From the prairie lands of the east to the black hills of the west, technology is the great equalizer among schools in South Dakota. spThanks to a multiyear initiative to use technology to help surmount the challenges often faced by the state’s small, rural schools, Advanced Placement courses were offered for the first time this spring—via the Internet—in 26 districts. An astonishing 110,000 Internet connections are available to a school population of only 130,000 students. And each summer, teachers throughout the state are invited to attend an intensive, monthlong program designed to help them integrate the state’s new high- tech tools into their lesson plans.

Many of South Dakota’s efforts to wire schools, establish online programming, and train teachers are similar to approaches that various other states have taken as they try to narrow the digital divide that separates the haves from the have-nots in educational technology. Still, when viewed collectively, state-by-state approaches to equalizing access to technological resources—and the results gained from those efforts—are far from uniform.

“We’ve made a lot of strides nationally in narrowing that gap,” says Norris E. Dickard, a senior associate at the Washington-based Benton Foundation, which tracks issues of equity in access to technology.

But, he adds, “the bottom line is that states are all over the board.”

States such as Delaware, Maine, Mississippi, and South Dakota have all made big commitments to the universal deployment of educational technology, says Keith Krueger, the executive director of the Consortium for School Networking, based in Washington.

“It’s almost an inverse logic,” Krueger says. “Data show that some of the rural states are leaders in connectivity, and some of the bigger states are surprising in their absence” of Internet connections in schools.

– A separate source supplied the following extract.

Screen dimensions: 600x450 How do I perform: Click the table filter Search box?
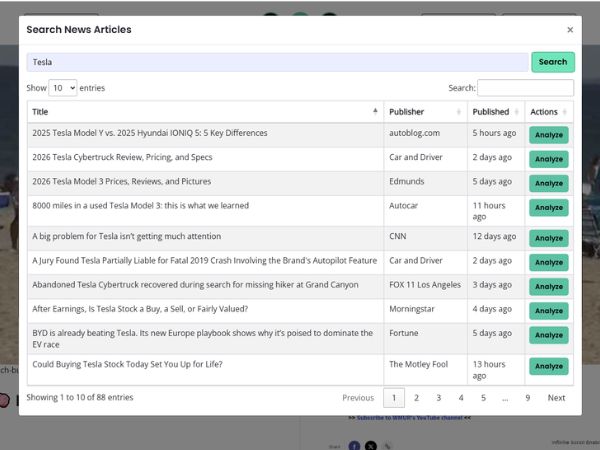tap(525, 88)
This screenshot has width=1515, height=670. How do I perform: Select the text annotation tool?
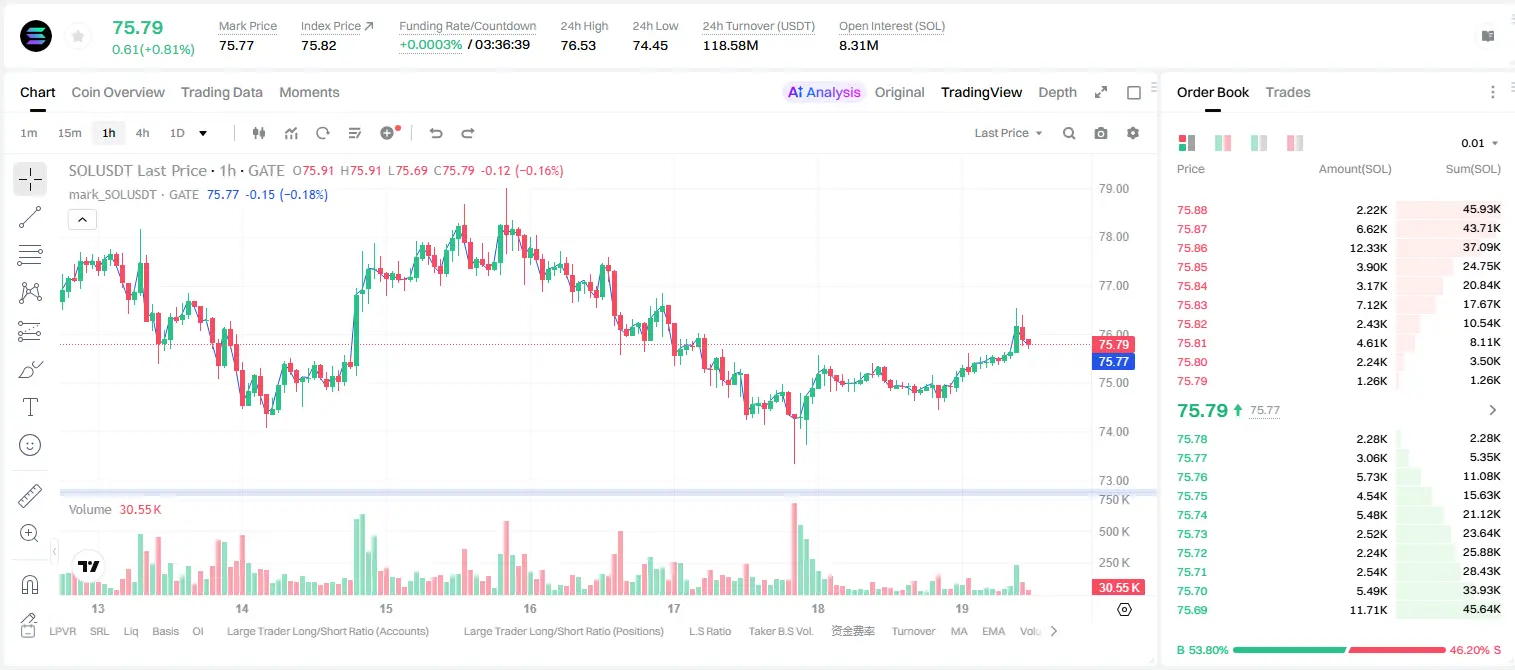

According to Mississippi officials, for example, all of the state’s schools are now linked to the Internet and to one another through a statewide network that also connects them to state agencies, community colleges, and universities. The final school to be linked to the network was hooked up in December of last year.

“Rural states recognize how important [connecting to the Internet] is,” says Helen Soulé, the director of technology support and training in the Mississippi Department of Education. “It can be a lifeline for a community.”

States Vary on Access and Content

Of course, setting up the necessary infrastructure is only a part of the equation that enables students to have equitable in-school access to technology. Ensuring that schools have affordable access to telecommunications services, including the Internet, is another.

To that end, the states have played a more aggressive role in coordinating the federal E-rate program, says Arthur D. Sheekey, the coordinator of learning technologies for the Council of Chief State School Officers in Washington.

“I’ve seen a direct correlation,” Sheekey says. “The states that have assumed a leadership role seem to have a higher participation in the E- rate program.”

In Mississippi, Soulé says, state efforts to negotiate uniform rates for all districts through the state’s primary telecommunications provider, BellSouth, has meant that rural districts are paying less than $500 a month for T1 lines that would otherwise likely cost between $1,200 and $2, 000 a month. Such lines allow for faster Internet service than telephone connections. “A T1 in Jackson and a T1 in Coffeeville cost the same amount ,” Soulé says. “So school districts are not punished for being farther away from the larger cities.”

As states report increasingly smaller student-to-computer ratios, many are also turning their attention to creating or offering computer- delivered academic programs or materials. Perhaps not coincidentally, says Sheekey, that development has dovetailed with the trend in states toward more high-stakes testing of students.

“You really have to extend that learning beyond school, because there often isn’t enough time during school hours,” he says. “It begins to raise implications for states’ seeing to it that the learning goes beyond the schools.”

In Florida, for example, the state has spent more than $16 million over the past three years to develop the Florida Online High School, an accredited diploma-granting institution that offers 56 courses. Roughly 5, 000 students—including some who are being schooled at home—are now taking at least one class through the high school; many come from rural areas and wouldn’t otherwise have access to Advanced Placement or other specialized courses the school provides online. “One of their major motivations for doing this was equity in access,” says William R. Thomas, the director of educational technology for the Atlanta-based Southern Regional Education Board.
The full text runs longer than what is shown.